Et n'essayez pas de parer dans le style typique de Sam Hamad, en me parlant de l'avenir, en l'opposant à un passé, comme si ce que j'avais dit, touchait des choses obsolètes.
Les Québécois connaissent mal leur histoire; la plupart d'entre eux ne suivent pas sérieusement l'actualité politique. Et ça joue en faveur des forces fédéralistes! Absolument!
L'avenir, il est créé étape par étape; jour après jour; et ce qui a existé dans le passé, de même que chaque geste posé dans le présent, contribuent à orienter le futur dans la direction qu'il empruntera!

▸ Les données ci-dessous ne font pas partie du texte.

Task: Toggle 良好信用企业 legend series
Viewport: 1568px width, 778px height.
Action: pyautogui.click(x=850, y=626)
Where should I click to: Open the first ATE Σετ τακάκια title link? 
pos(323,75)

Sommes-nous d'accord? En tout cas, je l'espère!
Et votre expérience, dont vous parlez maintenant... Je ne dis pas que le français va disparaître dans quelque années; mais si nous laissons faire les forces telles que le gouvernement Charest et la Cour suprême du Rest of Canada, il viendra assez vite un point où nous n'aurons plus le nombre, ni les ressources, pour défendre notre langue. Il y a déjà assez, que la plus haute cour de LEUR pays est d'emblée biaisée sur la question. Entretenez-vous un doute à ce sujet?

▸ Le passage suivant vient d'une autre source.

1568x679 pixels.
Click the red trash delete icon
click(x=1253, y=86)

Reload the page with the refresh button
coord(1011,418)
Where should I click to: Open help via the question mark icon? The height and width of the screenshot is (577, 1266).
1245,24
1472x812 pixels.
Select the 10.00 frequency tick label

L'avenir évoluera dans une direction, ou dans l'autre; mais le futur ne s'est pas matérialisé, encore. Mais n'attendons pas que les choses évoluent jusqu'à un point de non-retour!
La situation peut sembler pas si mal, si on regarde certaines données, reflétant notre passé, M. Bousquet. Mais ne voyez-vous pas que la société change à un rythme plus rapide, aujourd'hui? Et les données démographiques ne sont plus les mêmes, notamment à cause de notre faible taux de natalité des années 70, 80 et 90, et de l'immigration massive, soutenue par Ottawa.

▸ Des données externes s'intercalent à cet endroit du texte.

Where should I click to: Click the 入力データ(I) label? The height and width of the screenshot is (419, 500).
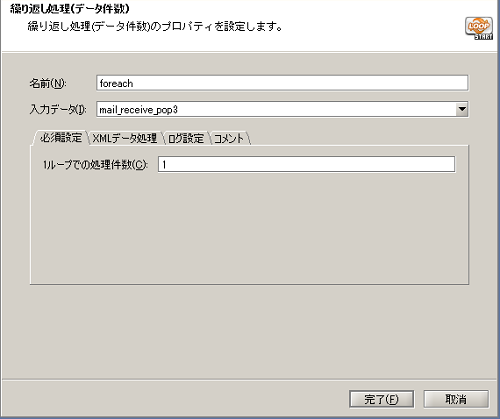tap(58, 109)
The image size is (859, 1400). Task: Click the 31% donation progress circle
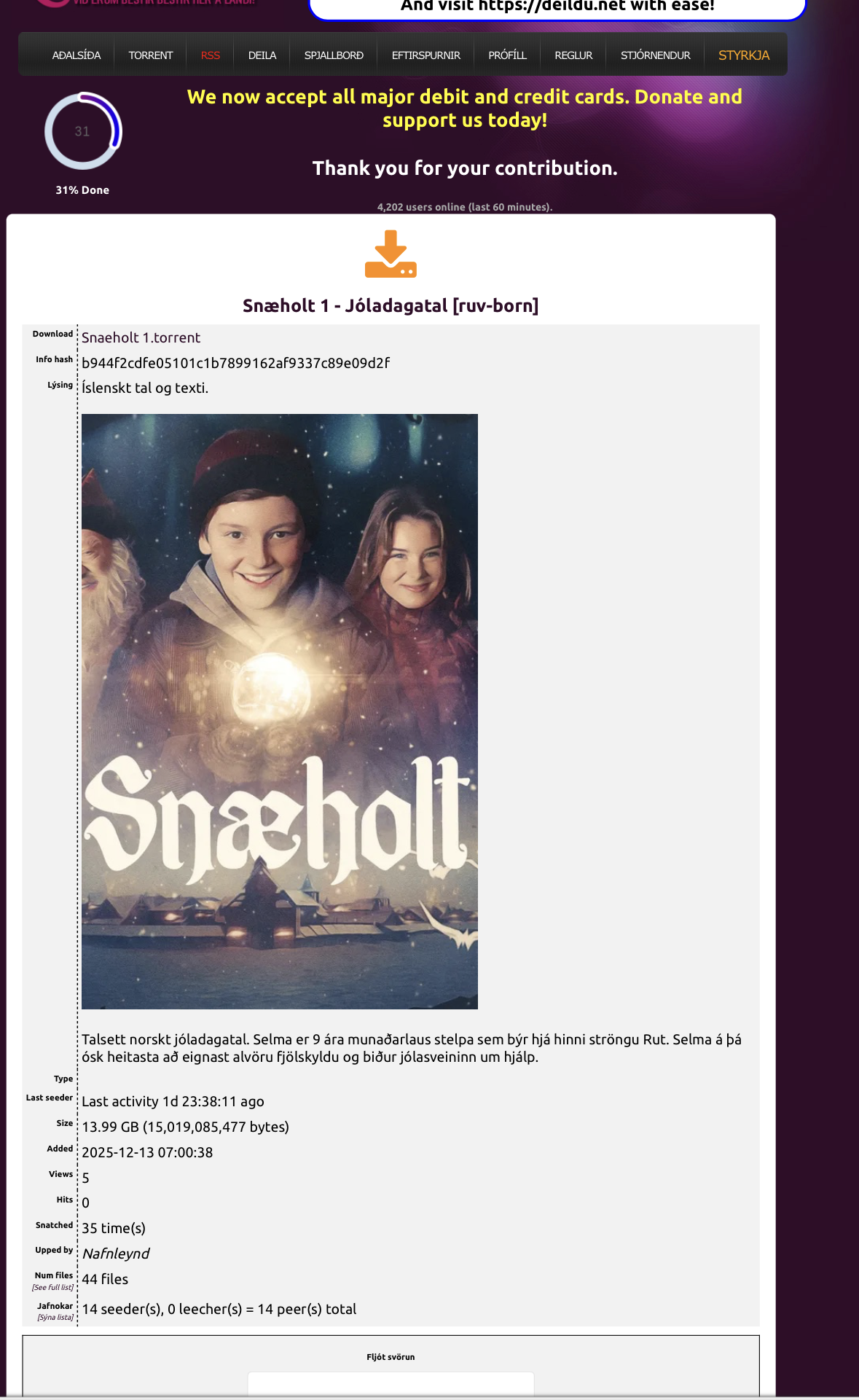82,131
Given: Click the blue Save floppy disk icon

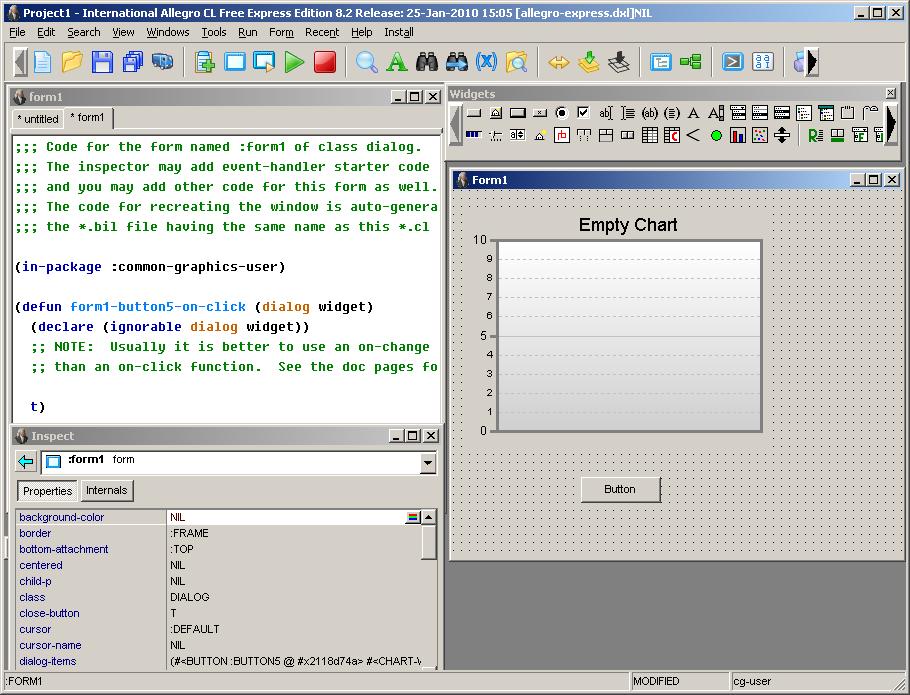Looking at the screenshot, I should tap(102, 62).
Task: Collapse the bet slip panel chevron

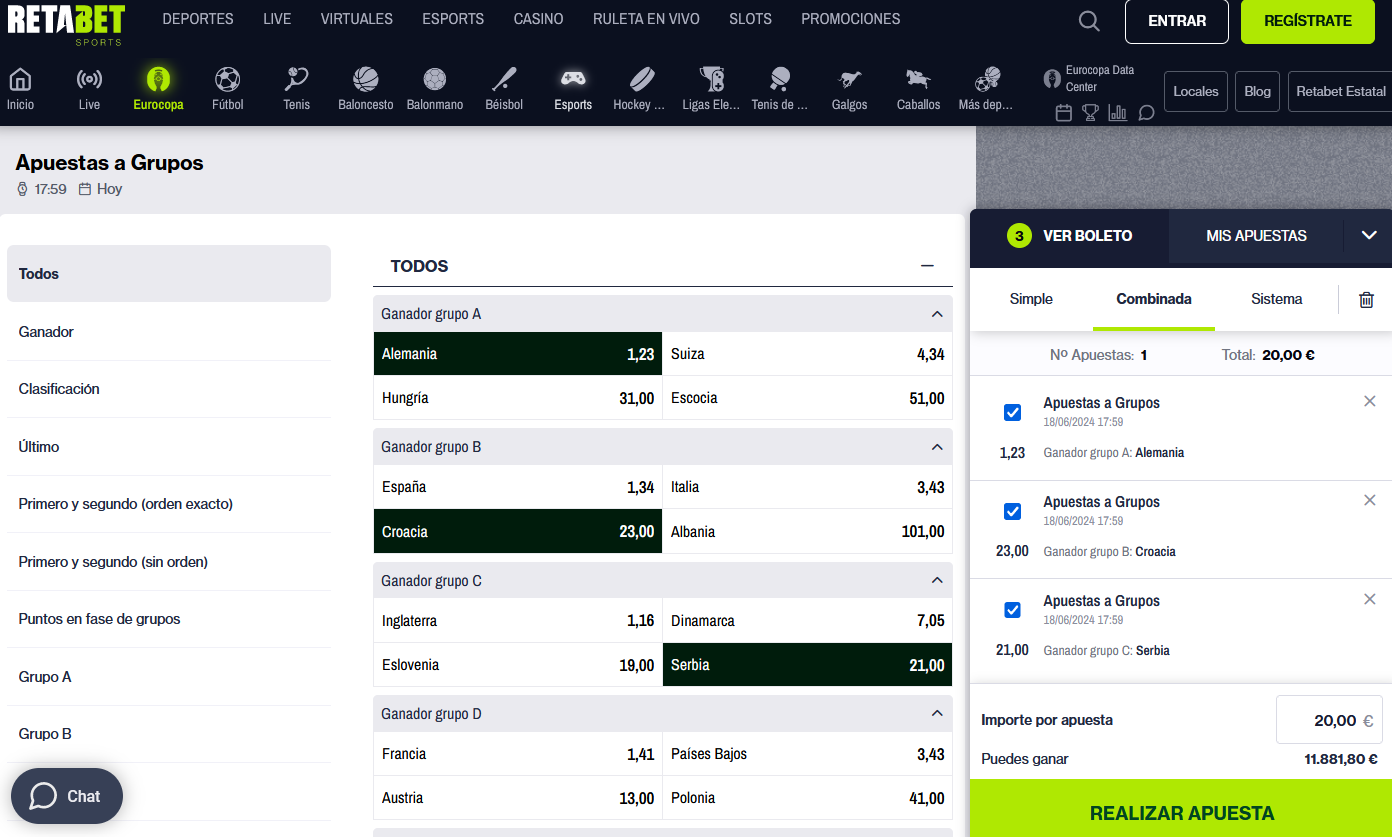Action: (1369, 236)
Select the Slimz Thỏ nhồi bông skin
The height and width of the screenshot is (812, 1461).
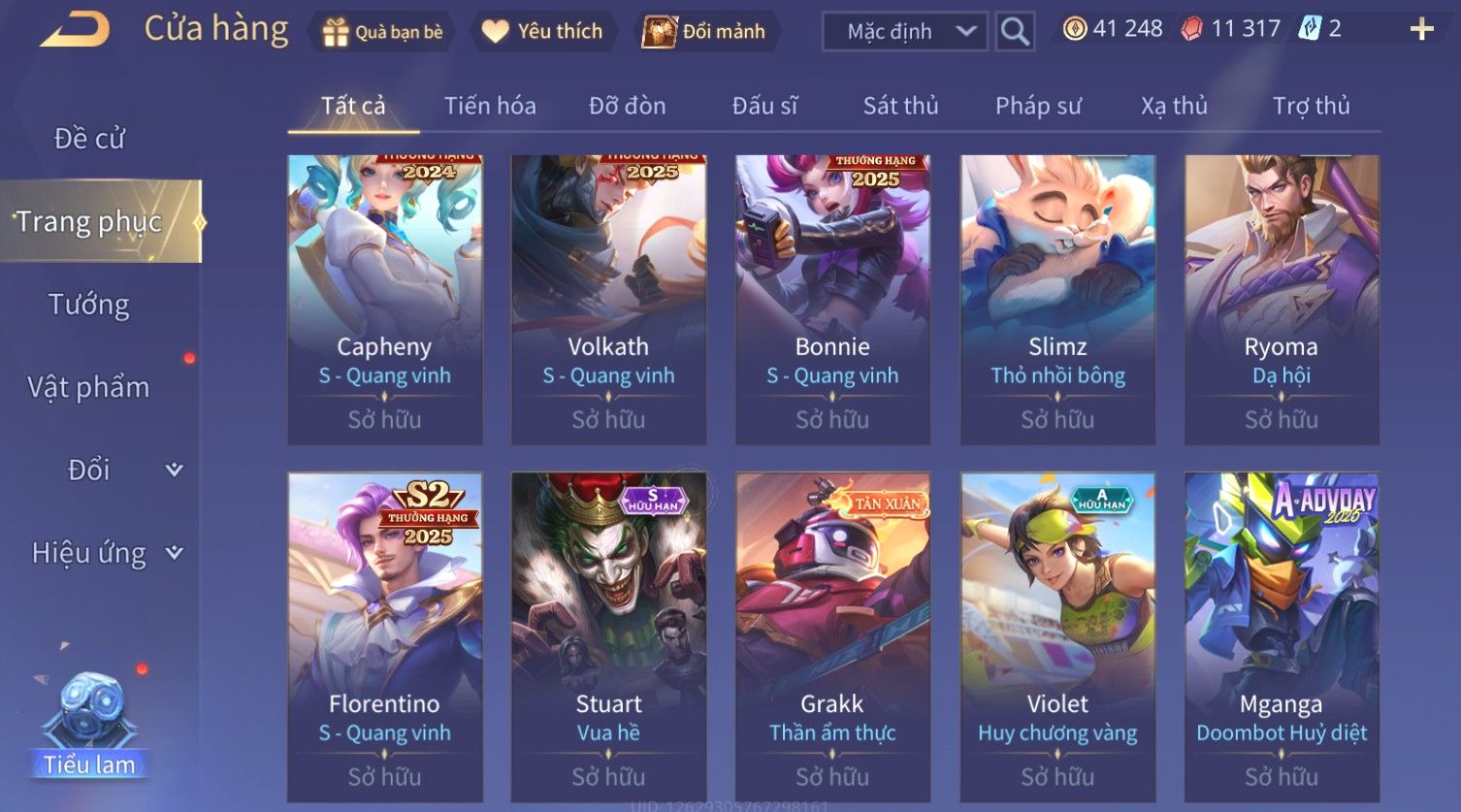click(1057, 300)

Quand on fait une comparaison, entre deux situations, on doit le faire en choisissant les bons critères, et en tenanat compte de chaque contexte.
Pourquoi ne pas dire aux Québécois les seules, les vraies, les cruciales raisons de réaliser l'indépendance, plutôt que de tenter de leur vendre, à moyen terme, un sous-produit de souveraineté, comme si notre nation, si on lui donnait enfin les faits, n'était pas capable de faire le bon choix?
Voulez-vous répondre, et honnêtement, à cela, monsieur Bousquet? Je vous donne l'occasion de clairement expliquer votre vision des choses, je pense.
Gilles Bousquet Répondre
26 octobre 2009M. Jean-François-le-Québécois, d’accord, les Québécois connaissent peu l’histoire de Lord Sutton, pas plus, que celle du gouverneur Craig. On ne va pas les motiver en faveur de la souveraineté en les pompant sur le passé mais sur l’avenir, sur ce qui pourrait leur rapporter comme seuls maîtres dans un Québec souverain...genre.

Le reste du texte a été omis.